| GIVEN RECORDS |
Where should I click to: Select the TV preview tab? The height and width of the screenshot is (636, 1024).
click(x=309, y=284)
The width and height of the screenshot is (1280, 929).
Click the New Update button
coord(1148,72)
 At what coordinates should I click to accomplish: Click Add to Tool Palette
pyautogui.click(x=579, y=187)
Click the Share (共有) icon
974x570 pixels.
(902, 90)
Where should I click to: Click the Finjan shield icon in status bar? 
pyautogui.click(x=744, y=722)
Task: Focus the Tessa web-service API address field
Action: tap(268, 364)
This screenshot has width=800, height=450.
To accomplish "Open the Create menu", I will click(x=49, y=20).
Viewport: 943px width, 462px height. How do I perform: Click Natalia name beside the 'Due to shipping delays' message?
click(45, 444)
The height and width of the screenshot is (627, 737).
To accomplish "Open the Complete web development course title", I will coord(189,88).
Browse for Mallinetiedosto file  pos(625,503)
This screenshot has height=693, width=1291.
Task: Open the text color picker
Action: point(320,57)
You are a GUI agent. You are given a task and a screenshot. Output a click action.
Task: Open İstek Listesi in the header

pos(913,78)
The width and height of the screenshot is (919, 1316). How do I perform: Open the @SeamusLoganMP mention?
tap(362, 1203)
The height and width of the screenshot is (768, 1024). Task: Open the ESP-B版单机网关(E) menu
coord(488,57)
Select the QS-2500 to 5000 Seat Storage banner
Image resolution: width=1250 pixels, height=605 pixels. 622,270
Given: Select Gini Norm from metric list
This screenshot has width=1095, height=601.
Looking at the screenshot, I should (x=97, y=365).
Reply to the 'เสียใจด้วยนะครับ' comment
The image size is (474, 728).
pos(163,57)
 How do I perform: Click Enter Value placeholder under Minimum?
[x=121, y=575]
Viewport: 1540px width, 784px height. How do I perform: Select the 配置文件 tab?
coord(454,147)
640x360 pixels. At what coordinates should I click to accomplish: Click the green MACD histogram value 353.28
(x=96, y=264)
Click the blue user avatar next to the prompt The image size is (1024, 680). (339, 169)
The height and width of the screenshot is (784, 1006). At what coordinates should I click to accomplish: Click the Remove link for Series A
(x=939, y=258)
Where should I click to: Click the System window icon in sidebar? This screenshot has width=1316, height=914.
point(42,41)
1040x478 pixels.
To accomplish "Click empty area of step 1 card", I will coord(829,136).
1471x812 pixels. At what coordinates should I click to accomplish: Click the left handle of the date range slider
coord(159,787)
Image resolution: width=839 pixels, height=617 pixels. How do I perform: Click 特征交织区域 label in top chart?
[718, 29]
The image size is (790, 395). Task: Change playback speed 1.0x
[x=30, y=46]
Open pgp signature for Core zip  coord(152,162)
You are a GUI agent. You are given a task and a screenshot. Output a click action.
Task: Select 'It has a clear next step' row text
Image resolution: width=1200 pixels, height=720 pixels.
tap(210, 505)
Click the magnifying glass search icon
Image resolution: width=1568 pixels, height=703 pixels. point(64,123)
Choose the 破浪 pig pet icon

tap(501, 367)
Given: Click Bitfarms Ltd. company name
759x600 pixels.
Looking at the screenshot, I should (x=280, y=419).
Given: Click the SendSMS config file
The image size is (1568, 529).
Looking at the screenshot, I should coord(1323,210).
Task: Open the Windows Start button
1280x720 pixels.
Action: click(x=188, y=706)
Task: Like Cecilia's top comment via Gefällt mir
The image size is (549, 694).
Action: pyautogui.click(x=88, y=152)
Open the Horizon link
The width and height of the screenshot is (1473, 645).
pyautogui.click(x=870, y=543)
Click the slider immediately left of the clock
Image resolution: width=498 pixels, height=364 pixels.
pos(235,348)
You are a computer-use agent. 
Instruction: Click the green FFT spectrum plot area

| ASSIGNED TASK |
The data above should be reproduced in full and exactly.

| SOLUTION BELOW |
Where should I click to: Select the TV preview tab? The height and width of the screenshot is (636, 1024).
click(x=309, y=284)
The width and height of the screenshot is (1280, 929).
Click the New Update button
coord(1148,72)
 At what coordinates should I click to accomplish: Click Add to Tool Palette
pyautogui.click(x=579, y=187)
Click the Share (共有) icon
974x570 pixels.
(902, 90)
Where should I click to: Click the Finjan shield icon in status bar? 
pyautogui.click(x=744, y=722)
Task: Focus the Tessa web-service API address field
Action: tap(268, 364)
This screenshot has width=800, height=450.
To accomplish "Open the Create menu", I will click(x=49, y=20).
Viewport: 943px width, 462px height. How do I perform: Click Natalia name beside the 'Due to shipping delays' message?
click(45, 444)
The height and width of the screenshot is (627, 737).
To accomplish "Open the Complete web development course title", I will coord(189,88).
Browse for Mallinetiedosto file  pos(625,503)
This screenshot has height=693, width=1291.
Task: Open the text color picker
Action: point(320,57)
You are a GUI agent. You are given a task and a screenshot. Output a click action.
Task: Open İstek Listesi in the header

pos(913,78)
The width and height of the screenshot is (919, 1316). How do I perform: Open the @SeamusLoganMP mention?
tap(362, 1203)
The height and width of the screenshot is (768, 1024). Task: Open the ESP-B版单机网关(E) menu
coord(488,57)
Select the QS-2500 to 5000 Seat Storage banner
Image resolution: width=1250 pixels, height=605 pixels. 622,270
Given: Select Gini Norm from metric list
This screenshot has width=1095, height=601.
Looking at the screenshot, I should (x=97, y=365).
Reply to the 'เสียใจด้วยนะครับ' comment
The image size is (474, 728).
pos(163,57)
 How do I perform: Click Enter Value placeholder under Minimum?
[x=121, y=575]
Viewport: 1540px width, 784px height. How do I perform: Select the 配置文件 tab?
coord(454,147)
640x360 pixels. At what coordinates should I click to accomplish: Click the green MACD histogram value 353.28
(x=96, y=264)
Click the blue user avatar next to the prompt The image size is (1024, 680). (339, 169)
The height and width of the screenshot is (784, 1006). At what coordinates should I click to accomplish: Click the Remove link for Series A
(x=939, y=258)
Where should I click to: Click the System window icon in sidebar? This screenshot has width=1316, height=914.
point(42,41)
1040x478 pixels.
To accomplish "Click empty area of step 1 card", I will coord(829,136).
1471x812 pixels. At what coordinates should I click to accomplish: Click the left handle of the date range slider
coord(159,787)
Image resolution: width=839 pixels, height=617 pixels. How do I perform: Click 特征交织区域 label in top chart?
[718, 29]
The image size is (790, 395). Task: Change playback speed 1.0x
[x=30, y=46]
Open pgp signature for Core zip  coord(152,162)
You are a GUI agent. You are given a task and a screenshot. Output a click action.
Task: Select 'It has a clear next step' row text
Image resolution: width=1200 pixels, height=720 pixels.
tap(210, 505)
Click the magnifying glass search icon
Image resolution: width=1568 pixels, height=703 pixels. point(64,123)
Choose the 破浪 pig pet icon

tap(501, 367)
Given: Click Bitfarms Ltd. company name
759x600 pixels.
Looking at the screenshot, I should (x=280, y=419).
Given: Click the SendSMS config file
The image size is (1568, 529).
Looking at the screenshot, I should coord(1323,210).
Task: Open the Windows Start button
1280x720 pixels.
Action: click(x=188, y=706)
Task: Like Cecilia's top comment via Gefällt mir
The image size is (549, 694).
Action: pyautogui.click(x=88, y=152)
Open the Horizon link
The width and height of the screenshot is (1473, 645).
pyautogui.click(x=870, y=543)
Click the slider immediately left of the clock
Image resolution: width=498 pixels, height=364 pixels.
pos(235,348)
You are a computer-use agent. 
Instruction: Click the green FFT spectrum plot area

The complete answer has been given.